[Stored data entries]
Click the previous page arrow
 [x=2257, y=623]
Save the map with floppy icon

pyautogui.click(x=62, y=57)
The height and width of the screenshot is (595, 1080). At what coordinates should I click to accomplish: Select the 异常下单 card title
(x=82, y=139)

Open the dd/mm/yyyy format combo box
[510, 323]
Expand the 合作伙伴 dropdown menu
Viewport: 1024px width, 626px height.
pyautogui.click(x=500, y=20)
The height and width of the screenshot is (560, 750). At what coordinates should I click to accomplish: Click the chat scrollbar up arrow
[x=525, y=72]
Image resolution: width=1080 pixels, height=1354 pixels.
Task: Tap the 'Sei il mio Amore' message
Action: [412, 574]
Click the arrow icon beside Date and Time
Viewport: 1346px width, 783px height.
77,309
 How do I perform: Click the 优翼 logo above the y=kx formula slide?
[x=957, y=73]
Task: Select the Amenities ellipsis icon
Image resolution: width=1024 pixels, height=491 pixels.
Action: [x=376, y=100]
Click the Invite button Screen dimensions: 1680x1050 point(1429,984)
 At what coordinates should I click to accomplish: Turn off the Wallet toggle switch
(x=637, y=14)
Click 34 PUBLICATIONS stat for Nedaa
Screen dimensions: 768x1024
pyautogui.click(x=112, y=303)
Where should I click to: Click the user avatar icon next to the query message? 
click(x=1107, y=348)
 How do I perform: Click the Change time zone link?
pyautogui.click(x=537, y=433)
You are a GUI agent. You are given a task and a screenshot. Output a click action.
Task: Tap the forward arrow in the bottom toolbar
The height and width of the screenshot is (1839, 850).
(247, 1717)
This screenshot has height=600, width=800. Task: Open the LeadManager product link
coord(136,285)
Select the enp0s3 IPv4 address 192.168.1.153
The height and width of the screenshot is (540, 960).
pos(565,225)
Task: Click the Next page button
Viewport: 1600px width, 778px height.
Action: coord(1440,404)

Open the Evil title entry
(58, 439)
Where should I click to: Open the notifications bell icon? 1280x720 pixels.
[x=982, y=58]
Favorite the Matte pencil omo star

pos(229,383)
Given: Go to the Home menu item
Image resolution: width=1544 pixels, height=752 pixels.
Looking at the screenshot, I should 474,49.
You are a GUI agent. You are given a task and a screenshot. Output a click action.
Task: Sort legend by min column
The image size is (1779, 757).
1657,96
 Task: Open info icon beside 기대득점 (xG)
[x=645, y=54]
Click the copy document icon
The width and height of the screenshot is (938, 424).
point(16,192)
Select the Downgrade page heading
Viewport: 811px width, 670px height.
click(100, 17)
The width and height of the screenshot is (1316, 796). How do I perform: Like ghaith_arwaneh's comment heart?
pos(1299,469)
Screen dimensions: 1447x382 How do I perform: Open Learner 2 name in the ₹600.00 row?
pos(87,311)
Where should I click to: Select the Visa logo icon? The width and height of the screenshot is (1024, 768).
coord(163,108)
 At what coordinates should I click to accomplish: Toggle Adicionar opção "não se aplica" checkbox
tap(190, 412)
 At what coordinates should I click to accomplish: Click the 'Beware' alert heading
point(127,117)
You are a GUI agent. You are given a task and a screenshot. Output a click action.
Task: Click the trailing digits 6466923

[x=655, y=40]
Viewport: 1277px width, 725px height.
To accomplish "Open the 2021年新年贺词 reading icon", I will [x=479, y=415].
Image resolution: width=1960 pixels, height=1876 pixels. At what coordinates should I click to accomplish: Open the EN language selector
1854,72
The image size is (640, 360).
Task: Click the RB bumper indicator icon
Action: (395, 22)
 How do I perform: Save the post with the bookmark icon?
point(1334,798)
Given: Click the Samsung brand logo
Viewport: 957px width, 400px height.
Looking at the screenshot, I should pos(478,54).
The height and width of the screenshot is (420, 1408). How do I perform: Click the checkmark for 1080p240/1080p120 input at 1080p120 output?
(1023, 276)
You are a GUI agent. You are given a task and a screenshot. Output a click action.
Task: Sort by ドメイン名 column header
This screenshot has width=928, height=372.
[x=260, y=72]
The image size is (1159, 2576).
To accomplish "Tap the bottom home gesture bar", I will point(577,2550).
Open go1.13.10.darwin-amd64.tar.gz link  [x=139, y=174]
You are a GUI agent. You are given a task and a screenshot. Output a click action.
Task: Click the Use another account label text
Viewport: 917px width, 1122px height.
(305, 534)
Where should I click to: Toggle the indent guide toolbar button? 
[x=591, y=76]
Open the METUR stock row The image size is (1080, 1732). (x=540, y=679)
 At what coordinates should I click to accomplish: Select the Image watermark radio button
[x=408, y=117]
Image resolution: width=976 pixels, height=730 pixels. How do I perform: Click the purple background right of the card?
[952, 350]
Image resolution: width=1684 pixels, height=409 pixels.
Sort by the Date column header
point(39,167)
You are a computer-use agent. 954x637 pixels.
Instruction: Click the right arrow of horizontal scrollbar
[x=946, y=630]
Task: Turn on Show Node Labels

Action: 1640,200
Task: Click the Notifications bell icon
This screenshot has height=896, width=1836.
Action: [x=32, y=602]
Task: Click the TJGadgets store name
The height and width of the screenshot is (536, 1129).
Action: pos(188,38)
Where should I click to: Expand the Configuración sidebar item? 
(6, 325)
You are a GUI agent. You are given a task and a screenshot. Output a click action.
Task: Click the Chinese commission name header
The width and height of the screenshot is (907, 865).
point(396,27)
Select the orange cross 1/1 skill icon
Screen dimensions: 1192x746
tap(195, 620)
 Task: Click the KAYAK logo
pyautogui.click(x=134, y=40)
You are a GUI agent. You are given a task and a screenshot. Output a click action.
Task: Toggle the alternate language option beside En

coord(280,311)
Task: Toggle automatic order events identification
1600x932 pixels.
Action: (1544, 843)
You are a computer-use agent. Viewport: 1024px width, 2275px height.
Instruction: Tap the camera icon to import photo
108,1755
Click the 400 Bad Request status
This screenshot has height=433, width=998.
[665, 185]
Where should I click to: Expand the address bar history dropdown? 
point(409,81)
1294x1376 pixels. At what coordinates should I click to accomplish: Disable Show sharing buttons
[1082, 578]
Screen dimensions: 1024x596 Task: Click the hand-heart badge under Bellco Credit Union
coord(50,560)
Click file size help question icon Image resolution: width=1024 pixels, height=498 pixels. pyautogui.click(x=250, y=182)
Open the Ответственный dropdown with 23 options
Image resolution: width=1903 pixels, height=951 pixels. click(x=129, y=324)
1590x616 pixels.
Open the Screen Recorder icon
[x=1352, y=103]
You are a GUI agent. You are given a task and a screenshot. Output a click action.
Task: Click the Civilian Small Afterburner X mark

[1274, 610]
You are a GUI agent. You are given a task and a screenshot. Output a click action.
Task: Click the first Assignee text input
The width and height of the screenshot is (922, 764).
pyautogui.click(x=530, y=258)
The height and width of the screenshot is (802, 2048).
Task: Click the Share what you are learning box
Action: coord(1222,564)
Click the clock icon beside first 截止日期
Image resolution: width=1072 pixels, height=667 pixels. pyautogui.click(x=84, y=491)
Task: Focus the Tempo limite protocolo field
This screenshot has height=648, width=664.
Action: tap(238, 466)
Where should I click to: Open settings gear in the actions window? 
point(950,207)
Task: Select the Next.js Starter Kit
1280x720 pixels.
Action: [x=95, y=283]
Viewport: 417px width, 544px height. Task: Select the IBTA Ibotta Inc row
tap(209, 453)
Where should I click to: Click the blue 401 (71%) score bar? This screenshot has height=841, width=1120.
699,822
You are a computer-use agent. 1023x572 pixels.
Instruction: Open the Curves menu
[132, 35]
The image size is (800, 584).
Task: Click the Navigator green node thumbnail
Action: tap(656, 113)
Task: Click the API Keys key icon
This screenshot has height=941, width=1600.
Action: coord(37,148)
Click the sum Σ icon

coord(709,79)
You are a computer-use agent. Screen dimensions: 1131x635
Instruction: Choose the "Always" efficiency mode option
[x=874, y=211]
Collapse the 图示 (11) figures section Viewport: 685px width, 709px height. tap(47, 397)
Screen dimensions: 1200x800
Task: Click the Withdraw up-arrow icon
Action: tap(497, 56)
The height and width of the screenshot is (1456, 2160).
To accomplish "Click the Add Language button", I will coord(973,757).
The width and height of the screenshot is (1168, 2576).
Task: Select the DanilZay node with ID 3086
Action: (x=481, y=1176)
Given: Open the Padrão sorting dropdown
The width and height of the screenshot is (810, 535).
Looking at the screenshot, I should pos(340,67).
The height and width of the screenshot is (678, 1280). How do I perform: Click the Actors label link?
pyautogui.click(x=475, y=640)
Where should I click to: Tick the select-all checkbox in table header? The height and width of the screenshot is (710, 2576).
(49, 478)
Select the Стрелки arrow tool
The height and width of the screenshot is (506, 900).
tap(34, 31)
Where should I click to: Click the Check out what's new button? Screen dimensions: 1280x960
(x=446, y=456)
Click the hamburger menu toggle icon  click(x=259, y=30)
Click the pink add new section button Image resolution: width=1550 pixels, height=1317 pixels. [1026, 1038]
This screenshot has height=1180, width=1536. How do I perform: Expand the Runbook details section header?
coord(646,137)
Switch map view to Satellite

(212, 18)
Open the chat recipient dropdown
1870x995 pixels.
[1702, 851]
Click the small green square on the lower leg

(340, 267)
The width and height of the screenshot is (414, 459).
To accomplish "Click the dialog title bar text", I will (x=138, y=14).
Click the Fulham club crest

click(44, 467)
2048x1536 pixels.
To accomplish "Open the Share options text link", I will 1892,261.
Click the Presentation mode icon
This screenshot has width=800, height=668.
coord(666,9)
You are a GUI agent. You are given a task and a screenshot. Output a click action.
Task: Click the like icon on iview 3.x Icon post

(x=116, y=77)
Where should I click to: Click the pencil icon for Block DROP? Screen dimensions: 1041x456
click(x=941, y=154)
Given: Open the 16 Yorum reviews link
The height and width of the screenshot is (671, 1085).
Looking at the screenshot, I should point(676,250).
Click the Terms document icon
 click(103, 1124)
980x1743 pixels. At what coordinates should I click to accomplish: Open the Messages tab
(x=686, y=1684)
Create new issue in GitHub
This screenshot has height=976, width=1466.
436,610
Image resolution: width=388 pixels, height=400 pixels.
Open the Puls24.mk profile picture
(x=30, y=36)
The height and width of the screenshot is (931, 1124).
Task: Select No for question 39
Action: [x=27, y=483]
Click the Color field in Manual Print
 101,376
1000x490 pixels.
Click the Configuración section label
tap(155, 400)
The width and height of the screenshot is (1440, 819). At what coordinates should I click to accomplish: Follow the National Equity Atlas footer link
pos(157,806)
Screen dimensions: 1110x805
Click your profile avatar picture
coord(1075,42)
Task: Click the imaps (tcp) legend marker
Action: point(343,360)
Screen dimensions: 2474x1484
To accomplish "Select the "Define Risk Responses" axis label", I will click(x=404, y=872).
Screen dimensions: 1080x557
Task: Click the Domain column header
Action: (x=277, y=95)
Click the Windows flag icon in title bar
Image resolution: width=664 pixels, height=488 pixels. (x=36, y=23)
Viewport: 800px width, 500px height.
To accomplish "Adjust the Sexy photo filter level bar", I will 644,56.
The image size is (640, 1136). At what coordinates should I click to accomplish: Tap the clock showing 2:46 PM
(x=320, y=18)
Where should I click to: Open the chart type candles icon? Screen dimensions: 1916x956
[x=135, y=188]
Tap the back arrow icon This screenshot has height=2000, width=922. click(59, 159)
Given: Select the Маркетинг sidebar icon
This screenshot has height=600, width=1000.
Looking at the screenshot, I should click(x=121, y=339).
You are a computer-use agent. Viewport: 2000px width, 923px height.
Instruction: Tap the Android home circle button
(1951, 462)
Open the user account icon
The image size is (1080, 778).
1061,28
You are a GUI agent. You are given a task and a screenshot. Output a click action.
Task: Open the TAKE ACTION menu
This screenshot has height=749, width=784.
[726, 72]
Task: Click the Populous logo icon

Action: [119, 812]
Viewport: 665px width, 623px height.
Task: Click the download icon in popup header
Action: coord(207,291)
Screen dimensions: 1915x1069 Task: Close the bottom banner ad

- [Work required]
If the string "computer" appears in a line of the entries, report the line.

- [Reply to the task]
You are a computer-use agent. 954x637 pixels.
You are a computer-use agent. Viewport: 1024px width, 2275px height.
You are a computer-use agent. 1023x572 pixels.
You are a computer-use agent. Screen dimensions: 1131x635
You are a computer-use agent. Viewport: 2000px width, 923px height.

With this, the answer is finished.